Before modification by Joel at 03/09/2013 03:43:05 AM
The President is not required to get Congress's permission to use military force.
Tell that to all the people who have spent months threatening impeachment (as usual) if he did not seek congressional permission for force.
As stated above, I agree with the War Powers Resolution there: A sustained military campaign is de facto war and should therefore require the Senates de jure declaration of such. However, as also stated above, since the Constitution never defines war the War Powers Resolutions constitutional validity is debatable. The funding mechanism is the 2012 US budget; declared wars inevitably receive specific appropriations each year, and anything less is covered under the general defense budget maintaining equipment, training and troop strength.
It is a completely cowardly position.
What the president is getting criticized for now and always is being a Democrat. While I agree all presidents have constitutional authority as commander-in-chief to order combat without Congressional consent, Republicans calling for impeachment if any Democrat (and only a Democrat) does so disagree.

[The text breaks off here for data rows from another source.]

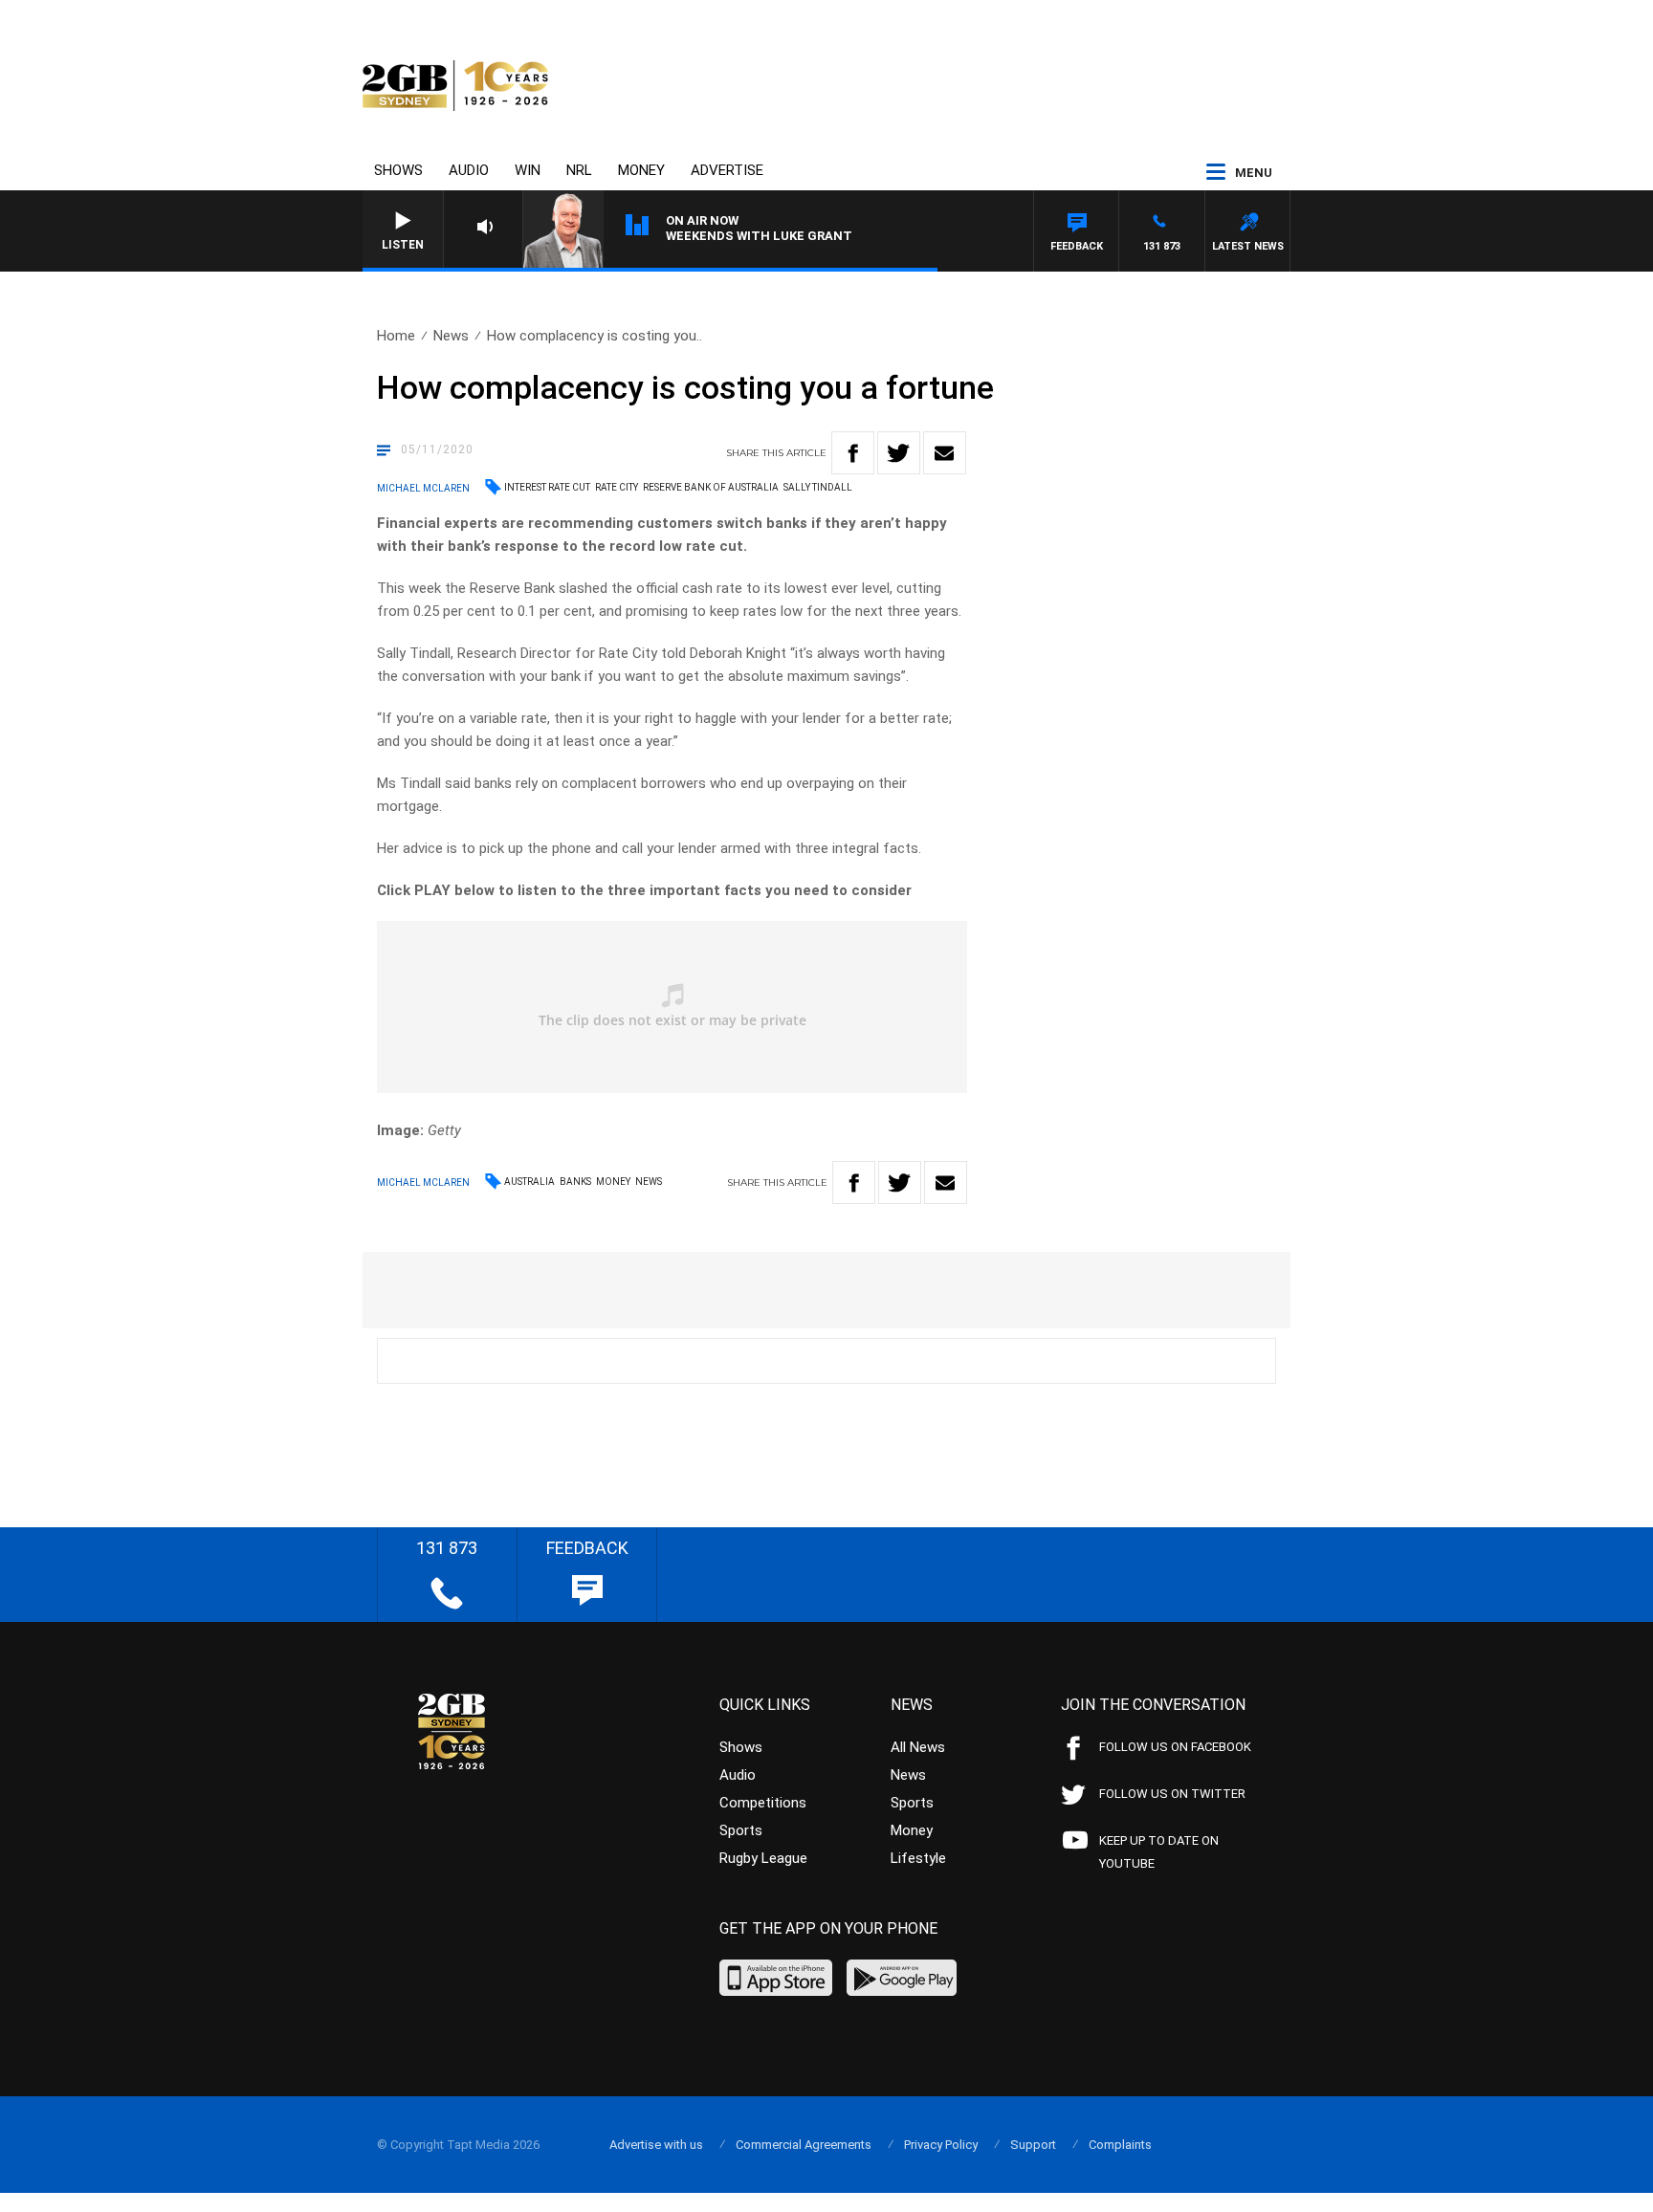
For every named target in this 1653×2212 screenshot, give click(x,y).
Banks (575, 1181)
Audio (469, 170)
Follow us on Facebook (1175, 1747)
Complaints (1120, 2144)
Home (396, 335)
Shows (398, 170)
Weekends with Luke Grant (759, 236)
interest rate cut (547, 487)
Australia (529, 1181)
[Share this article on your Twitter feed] (898, 452)
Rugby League (763, 1858)
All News (918, 1747)
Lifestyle (918, 1858)
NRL (579, 170)
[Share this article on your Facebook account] (852, 452)
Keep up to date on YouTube (1159, 1852)
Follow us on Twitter (1172, 1793)
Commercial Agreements (803, 2144)
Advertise (727, 170)
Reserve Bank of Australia (711, 487)
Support (1033, 2144)
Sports (740, 1830)
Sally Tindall (817, 487)
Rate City (616, 487)
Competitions (762, 1802)
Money (641, 170)
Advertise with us (656, 2144)
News (451, 335)
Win (527, 170)
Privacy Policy (941, 2144)
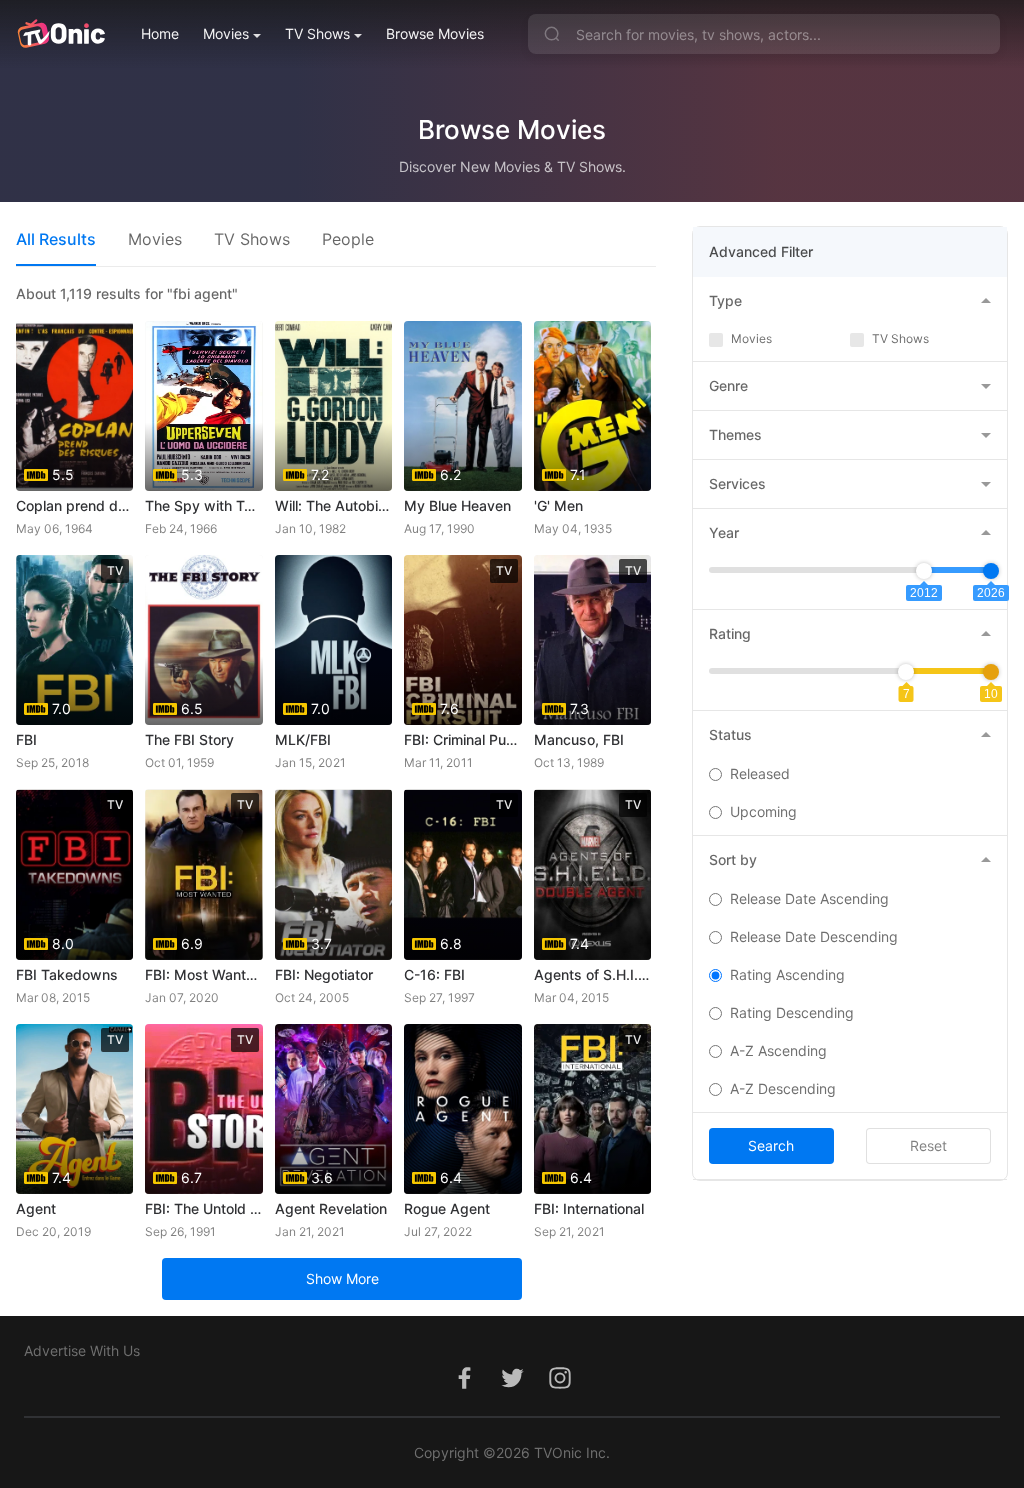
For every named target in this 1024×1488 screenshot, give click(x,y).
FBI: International (589, 1208)
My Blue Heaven (457, 505)
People (348, 239)
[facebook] (464, 1388)
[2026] (991, 571)
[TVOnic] (60, 34)
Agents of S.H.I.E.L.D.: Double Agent (592, 974)
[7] (906, 672)
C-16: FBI (434, 974)
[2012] (924, 571)
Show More (342, 1278)
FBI (26, 739)
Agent (36, 1208)
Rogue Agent (447, 1208)
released (760, 773)
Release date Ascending (809, 898)
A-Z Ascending (778, 1050)
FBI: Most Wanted (203, 974)
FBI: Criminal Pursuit (462, 739)
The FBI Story (189, 739)
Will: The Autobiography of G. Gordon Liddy (333, 505)
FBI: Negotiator (324, 974)
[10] (991, 672)
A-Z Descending (783, 1088)
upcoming (763, 811)
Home (160, 33)
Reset (928, 1145)
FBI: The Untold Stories (203, 1208)
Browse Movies (435, 33)
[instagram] (560, 1388)
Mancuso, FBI (579, 739)
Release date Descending (814, 936)
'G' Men (558, 505)
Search (771, 1145)
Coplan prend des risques (74, 505)
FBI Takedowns (67, 974)
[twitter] (512, 1388)
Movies (226, 33)
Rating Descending (792, 1012)
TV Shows (317, 33)
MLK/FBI (303, 739)
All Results (56, 239)
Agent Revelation (331, 1208)
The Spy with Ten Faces (203, 505)
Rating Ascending (787, 974)
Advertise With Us (82, 1350)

That was their view with Clinton on Kosovo, Rwanda and Somalia (even though his predecessor ordered US troops into the last.) Likewise Iraq: They declared cruise missile enforcement of the No Fly Zone unconstitutional, wasteful and needless, insisting use of finite million dollar missiles was extravagantly costly and decreased US military readiness in a needless fight against an impotent unthreatening Saddam. Just three years later they insisted just as strongly we send hundreds of thousands of US soldiers on half a dozen or more exhausting demoralizing combat tours costing trillions of dollars to depose that same impotent non-threat.
With Obama it is same song, second verse: In 2012 we had to impeach him because he did not send US forces to help depose Libyas anti-US dictator, then had to impeach him because he did, then had to impeach him because he did not ALSO send ground forces to protect our consulate. Never mind your correct reminder that costs money Congress must approve, and House Republicans denied half a billion dollars in 2011 and 2012 embassy security funding because (as Rep. Jason Chaffetz (R-UT) put it after Benghazi) security funding was not a "priority." Somehow, despite all that, just a few weeks later Rep. Chaffetz suggested (you guessed it) impeachment over Benghazi; impeaching Obama is ALWAYS a priority for the party that declared limiting him to one term their top legislative priority in 2009.
Syria is the latest variation on a tired theme: First Obama should be impeached because he will not act, then because he will and now because seeking the very congressional approval Republicans demanded he seek. Seriously, wtf do they want from him? Even doing just as they command earns only continual public denunciation.
Obama is not asking congressional approval because he means to go forward even without it; he does not need it (as we both agree.) He is asking congressional approval for unpopular combat operations with little upside because he knows that approval is VERY unlikely, and its refusal will let him off the hook for his "red line" remark. He does not want to abdicate his constitutional AUTHORITY to order combat as commander-in-chief, but will not trumpet it too loudly since this whole exercise is solely to let him excuse breaking his pledge on the grounds he must abide by the peoples will and Congress' constitutional authority.
His vassilation still does not excuse the "loyal" opposition threatening impeachment for anything and everything he does, even things they spent six months demanding under that same threat of impeachment. That vicious partisanship at the expense of governance and the nations welfare is a big motive in his vassilation.